I've just installed postgres7.4 and have realized tat the order of rows in
queries in different to that in 7.3.4. It seems that previously it was more
logic, ordering by the first column, then by the second,... by default.
At least this is so in a couple of queries I have. And now I have to
explicitly say the order I want.

Could someone just tell me why is this so?


You always had to explicitly state ORDER BY if you wanted to get a
specific ordering; that's how SQL is designed.

There are a number of cases where earlier versions of PostgreSQL had
to perform specific sort procedures in order to perform GROUP BY
queries, whereas 7.4 is able to use unordered hash tables to collect
the data, thereby eliminating the sorts.

That is quite likely to be the sort of thing that you are observing.

If you want the data to be returned in a particular order, then you
MUST state that order, otherwise you'll get whatever the database
gives you, and yes, indeed, the ordering that is imposed implicitly
can and does change.
--
let name="cbbrowne" and tld="libertyrms.info" in String.concat "@" [name;tld];;
<http://dev6.int.libertyrms.com/>
Christopher Browne
(416) 646 3304 x124 (land)
Nov 12 '05 #4
pe*****@gmx.net (Peter Eisentraut) writes:
javier garcia - CEBAS writes:
I've just installed postgres7.4 and have realized tat the order of rows in
queries in different to that in 7.3.4. It seems that previously it was more
logic, ordering by the first column, then by the second,... by default.
At least this is so in a couple of queries I have. And now I have to
explicitly say the order I want.
Unless you specify ORDER BY explicitly, the order is completely random.


That's not _quite_ true. It is somewhat unusual for the ordering of
query results to be "random;" there is typically some underlying logic
that is NOT random behind it.

What is a bit fairer is to say that, absent an ORDER BY clause, the
order is "totally unspecified," and that any given ordering is as
legitimate as any other ordering.

"Random order" is what you'd generally observe if the data is being
accessed via hashing (which has become a lot more popular in 7.4 than
it used to be).

Other 'surprising' orders might include:

- Data might be returned in the order in which it was inserted, where
if an old record was overwritten by a new one, that might draw in new
records sooner;

- Data returns might start with the set of pages that were already in
the page cache.

[The point being that it is reasonable, absent of ORDER BY, to return
results based on the physical location of the data.]

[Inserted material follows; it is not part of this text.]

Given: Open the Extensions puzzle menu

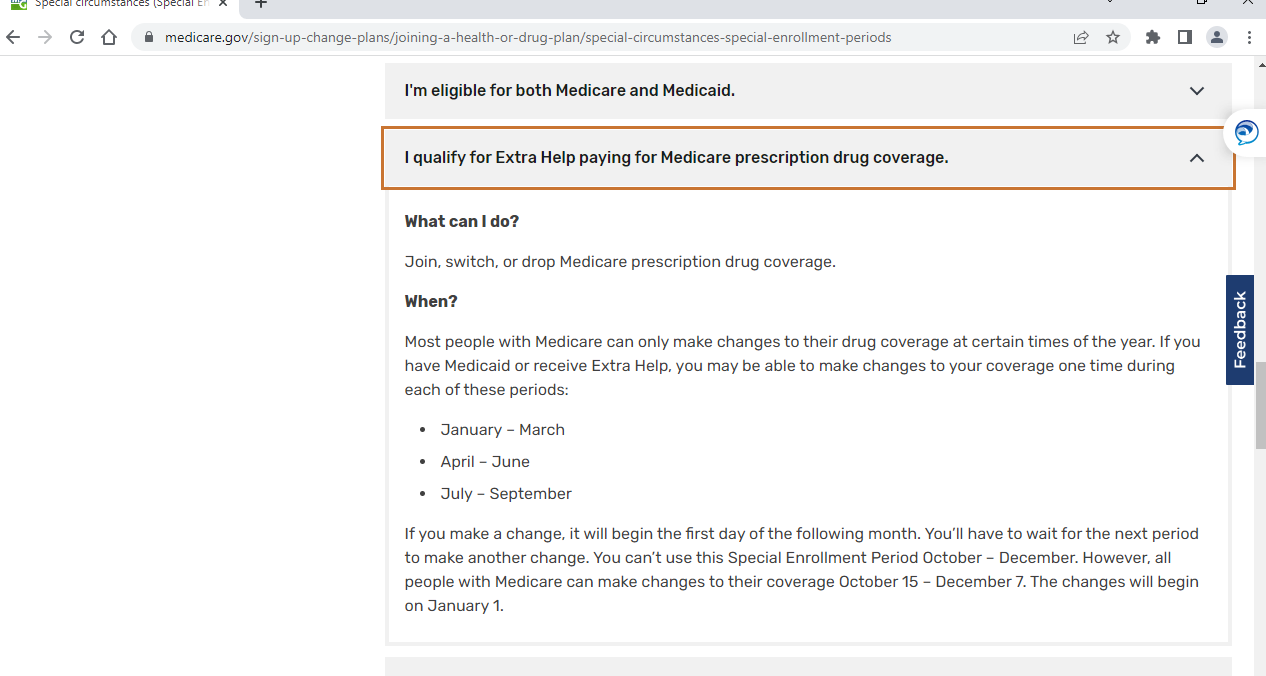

I am quite surprised that the original poster got to expect an
implicit "ORDER BY 1, 2". That seems _quite_ surprising.
In practice, it depends on the order of the rows on disk and the query
execution plan, but those are implementation details that may change over
time. If you need a particular order, you need to say so.


Very true.
--
let name="cbbrowne" and tld="libertyrms.info" in String.concat "@" [name;tld];;
<http://dev6.int.libertyrms.com/>
Christopher Browne
(416) 646 3304 x124 (land)
Nov 12 '05 #5
Christopher Browne <cb******@libertyrms.info> writes:
I am quite surprised that the original poster got to expect an
implicit "ORDER BY 1, 2". That seems _quite_ surprising.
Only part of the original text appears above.